→ Passage provided
= = =

Several GOP politicians are facing runoffs as a result of challenges within their party. One of them happens to be a very powerful pol: Texas House Speaker Dade Phelan of Beaumont, who’s facing a MAGA challenger in the form of David Covey, a first-time candidate.

I am pulling for Phelan to hold onto his state House seat, even though it might not be worth keeping, particularly if House Republicans decide to boot him out of the speaker’s chair for the 2025 Texas Legislature.

It’s all part of the MAGA movement’s declaration of war against Republicans who have the temerity to stand up against their party leadership and work Democrats to actually govern.

Speaker Phelan shouldn’t have to pay the price for doing what is the right thing.

House speaker is no ‘liberal’ … period!

I need to clear the air on a Texas politician I do not know personally, but who is someone I trust implicitly to run a state legislative chamber with conscience and competence.

House Speaker Dade Phelan, a Beaumont Republican, has become a prime target of the Club for Growth, a national right-wing political action committee that aims to spend $4 million in ads to defeat the legislator who is in the midst of a runoff election.

The Texas Tribune reports: “From failing to support school choice to allowing radical liberal Democrats to chair committees, Speaker Phelan is a certified RINO with a long record, and he will be held accountable by the voters in the runoff,” said David McIntosh, president of Club for Growth’s Super PAC.

Phelan is nothing of the sort that Club for Growth describes. The speaker let his Republican colleagues vote their conscience — and their constituents’ conscience — in opposing Gov. Greg Abbott’s dream of siphoning off public education money to a voucher plan that would enable parents to enroll their children in private schools.

Why the opposition from Republican legislators? Because they represent House districts that depend mightily on the strength of the public school systems that serve their constituents.

Why is that worthy of the attacks that Club for Growth and other hardline right-wingers plan to hurl at the speaker? I don’t see it.

Club for Growth wades into Texas primary battles | The Texas Tribune

As the Tribune reports: Over two regular legislative sessions, the House under Phelan has passed some of the most conservative legislation in the chamber’s history, including allowing permitless carry of handguns and a near-total ban on abortion. Phelan has come under particular criticism from many within his party for the House’s failure last year to approve a school voucher bill favored by Abbott.

Dade Phelan clearly considers himself to be a conservative. I guess he is not conservative enough to suit the one-issue zealots who think it’s OK to gut our public school system.

Censure House speaker … for what?

For the life of me I cannot understand what in the world has gotten into the noggins of many Texas Republicans these days.

Now the state Republican Party has censured one of their own, House Speaker Dade Phelan of Beaumont, because he didn’t stop the impeachment of Attorney General Ken Paxton this past year.

= = =

→ Information shown
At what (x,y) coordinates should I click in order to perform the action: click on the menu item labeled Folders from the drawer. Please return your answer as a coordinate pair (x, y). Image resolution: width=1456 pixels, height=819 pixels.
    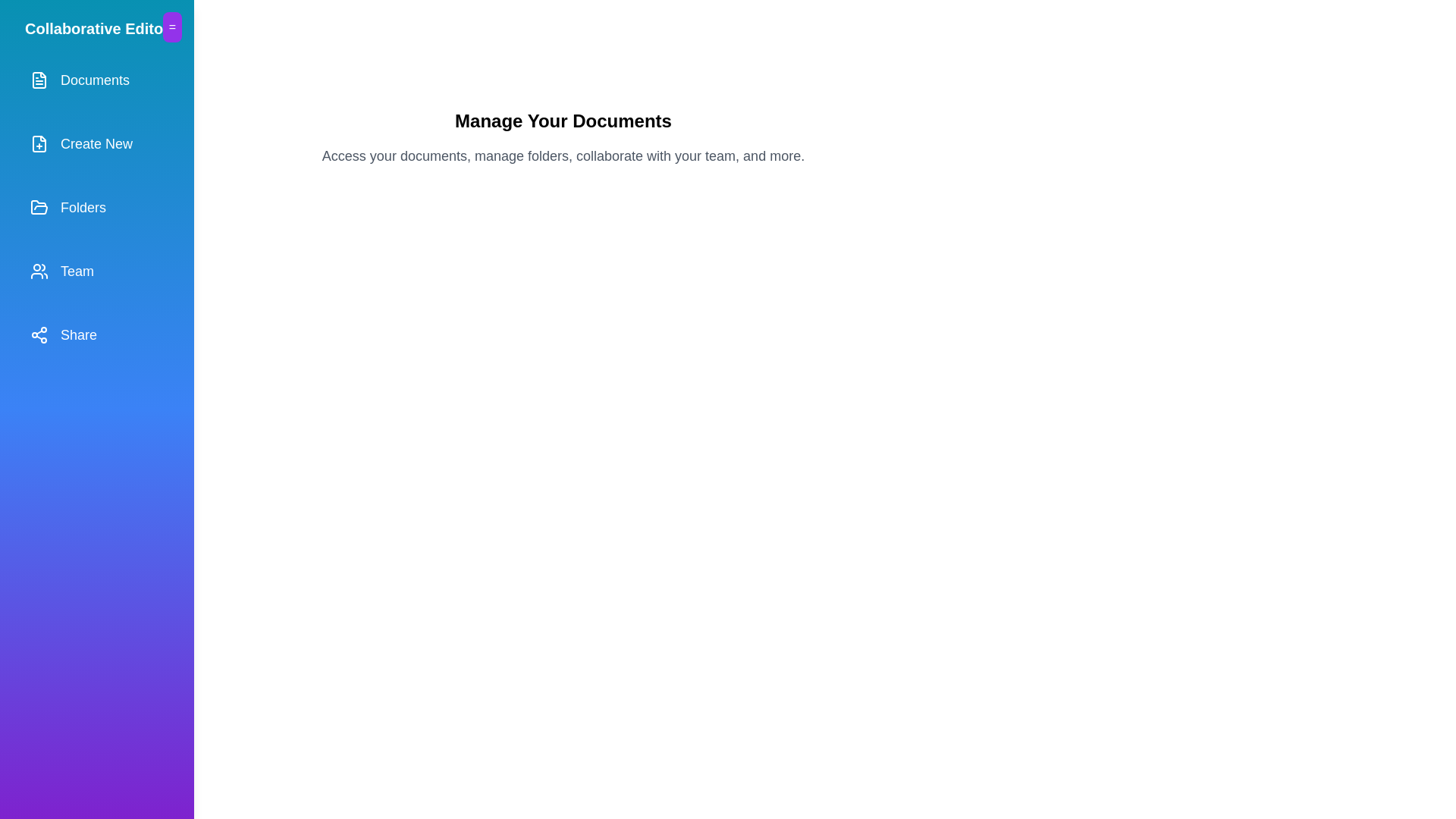
    Looking at the image, I should click on (96, 207).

= = =

→ Written instruction 1
In the piece on Dade Phelan, give the part starting with "Why the opposition" and going on through "don’t see it." again, swapping "hardline right-wingers" for "conservative activists".
→ Written instruction 2
In the piece on Dade Phelan, how much does the Club for Growth aim to spend on ads to defeat him?
→ Written instruction 3
Write what comes next in the piece on Texas House Speaker Dade Phelan, picking up after its final sentence.

→ Task response 1
Why the opposition from Republican legislators? Because they represent House districts that depend mightily on the strength of the public school systems that serve their constituents.

Why is that worthy of the attacks that Club for Growth and other conservative activists plan to hurl at the speaker? I don’t see it.

→ Task response 2
$4 million.

→ Task response 3
Have these people lost their MAGA-muddled minds? Have they all gone ’round the bend? Have they all swilled the MAGA Kool-Aid offered by the former POTUS, the guy who has called for Phelan to resign from the House, even though he doesn’t know a damn thing about how Texas politics works?

Phelan presided over Paxton’s impeachment, which occurred after a House committee recommended the AG be impeached because of the shabby way he runs his office. The House voted overwhelmingly to impeach Paxton, but then the Senate acquitted him in a trial that lasted about a week.

The state GOP is still chapped over the impeachment. The censure is being fueled by the MAGA wing of the Texas GOP

To be clear, I want to stipulate a couple of things about Phelan. I don’t know the fellow, even though I lived and worked in Beaumont for nearly 11 years. I only was casually acquainted with Phelan’s father, an uber-rich Beaumont developer. I have heard from some of my Golden Triangle snitches that Dade Phelan was cut from the traditional Republican fabric that creates a politician who favors wealthy Texans. Therefore, he is a standard GOP pol.

He also just happens to be a fellow, apparently, who dislikes corrupt politicians … even when such allegations stain the records of fellow Republicans.

Texas GOP censures House Speaker Dade Phelan over Paxton impeachment (houstonchronicle.com)

It makes me wonder: Why in the world is that such a bad thing, something the produces censure?

As the Houston Chronicle has reported: Phelan has remained defiant in the face of the criticism and has touted the House’s work to ban abortion and allow the permitless carry of handguns as conservative wins passed under his leadership.

Doesn’t any of that other stuff matter … or is the Texas GOP intent on protecting an attorney general who continually makes many Texans wince over the way he conducts himself?

Dutton’s a winner … this time

Jill Dutton has a title next to her name … Texas state representative in House District 2.

I trust she’ll get comfortable with it quickly. She’ll need to because it is highly possible she’ll lose it when they count the ballots for the next election in a couple of months.

Dutton, a Republican from Van, defeated fellow Republican Brett Money of Greenville in a special election called after Bryan Slaton of Royse City was expelled from the Texas House over his hideous conduct with an underage staffer, a young woman with whom he had sex after plying her with booze in an Austin apartment.

HD 2 is a reliably Republican district. Dutton and Money finished one-two in an earlier election and then and engaged in a runoff to determine who would fill the unexpired term. Dutton won.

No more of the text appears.